Professionals are on the case. It turns out that Yahoo! is working with federal, state and foreign government officials on the breaches. In fact, Yahoo! actually learned about the 2013 hack from a law enforcement agency, so it’s good to know that there are several experts on the case. In addition, Yahoo! has hired a risk management executive to focus on security. “Yahoo! has formalized the role of and hired a functional leader for risk management whose chief mandate is to mature Yahoo!’s (News - Alert) formal information risk management security program,” said a representative from Yahoo!
Preventative measures. The company is expanding its team that tracks Advanced Persistent Threat campaigns, which should help prevent any more state-sponsored attacks. It also follows the NIST Cybersecurity Framework, which, according to Conger, “recommends best security practices for businesses, takes a “kill chain” approach to attack detection, funds a red team to attack its own products and has a bug bounty program to support vulnerability research.”

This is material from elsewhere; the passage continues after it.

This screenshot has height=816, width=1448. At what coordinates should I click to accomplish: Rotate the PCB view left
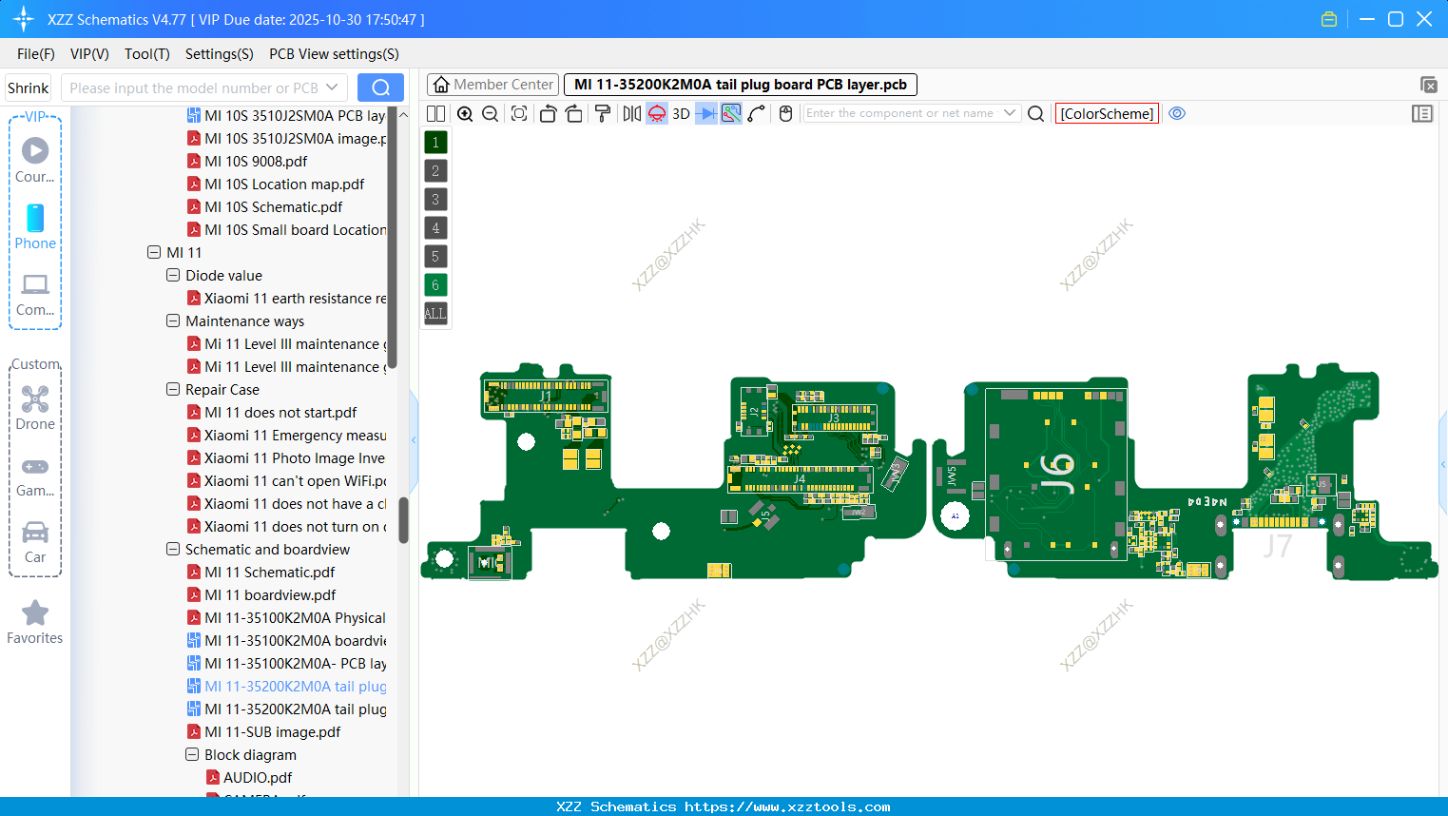[x=549, y=113]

Okay, so maybe not all of our questions have been answered, but the company addressed some of the biggest ones. Unfortunately, Yahoo! still isn’t being very forthcoming about the number of users that were affected. It told the committee that most of the accounts involved in the 2014 breach were also involved in the 2013 breach. The breach timeline seems to be all over the place, especially because Yahoo! didn’t know about the 2013 breach until 2016, and those involved in the 2015/2016 forged cookies attacks didn’t receive a notification email until February 2017. That’s all a bit unsettling, but apparently Yahoo! has created an independent committee of its board of directors to investigate the timeline further.
Although there are still many questions left unanswered, at least we know the company is taking steps to figure out what happened and prevent any similar attacks from happening again. I, like many others, remain skeptical about Yahoo!, but hopefully the extra measures it’s taking will finally put a stop to its cybersecurity issues.